== Exercise prompt ==
Would you print the lines below exactly, beginning at the line that has "At what coordinates" and stopping after the line that has "You are a GUI"? Only those lines, and no pictures.

== Material to process ==
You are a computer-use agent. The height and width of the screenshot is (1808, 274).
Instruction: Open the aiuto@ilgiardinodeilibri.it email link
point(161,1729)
...
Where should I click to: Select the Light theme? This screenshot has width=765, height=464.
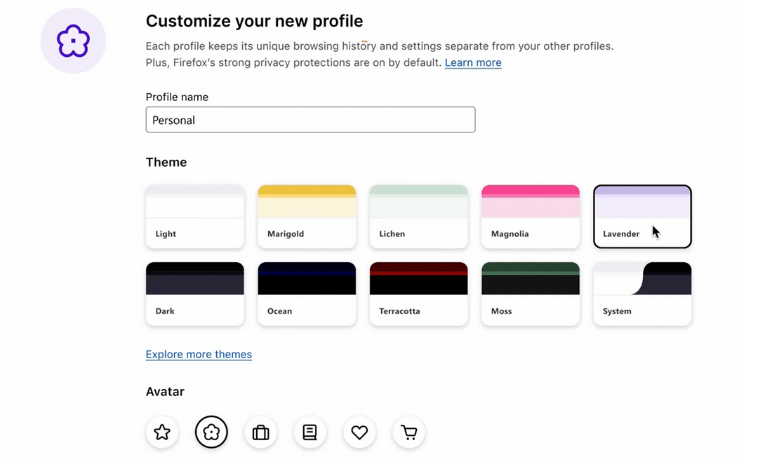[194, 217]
---
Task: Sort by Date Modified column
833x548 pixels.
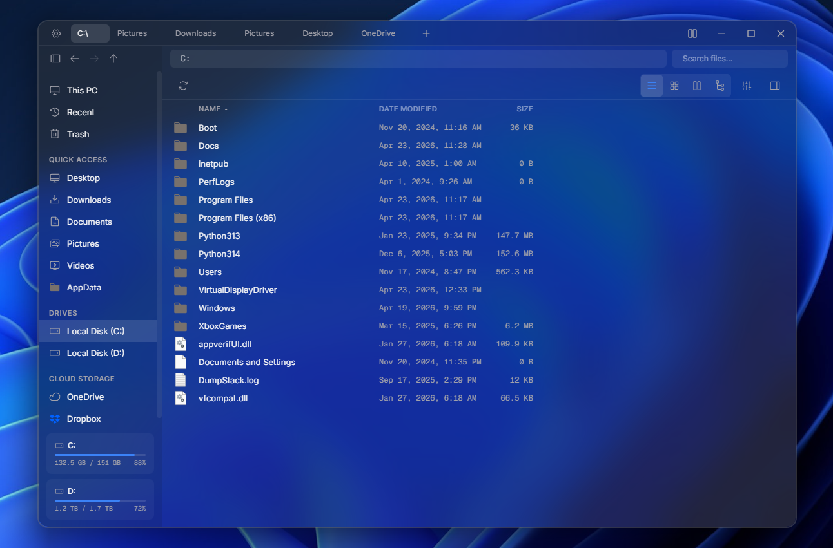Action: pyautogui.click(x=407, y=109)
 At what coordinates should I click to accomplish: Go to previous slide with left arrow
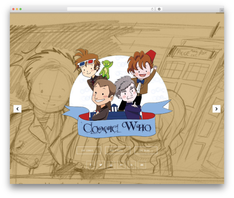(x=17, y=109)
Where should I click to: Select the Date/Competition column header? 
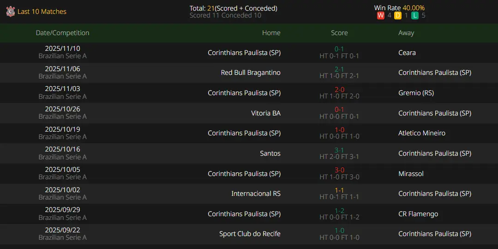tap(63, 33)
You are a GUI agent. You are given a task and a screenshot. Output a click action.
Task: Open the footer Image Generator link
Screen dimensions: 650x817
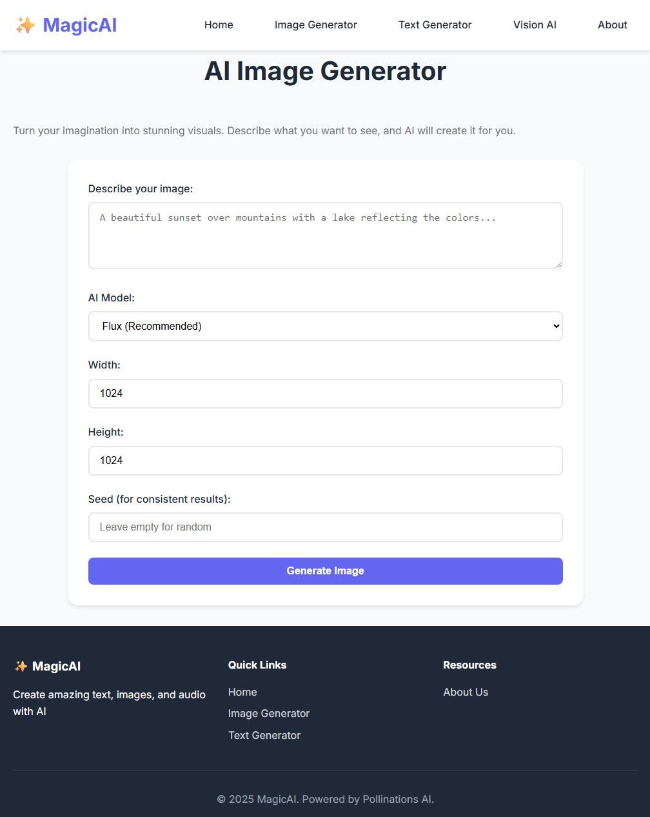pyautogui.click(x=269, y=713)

== Reply ==
 At what coordinates should I click to accomplish: Go to previous slide with left arrow
(x=17, y=109)
Where should I click to: Select the Date/Competition column header? 
tap(63, 33)
You are a GUI agent. You are given a task and a screenshot. Output a click action.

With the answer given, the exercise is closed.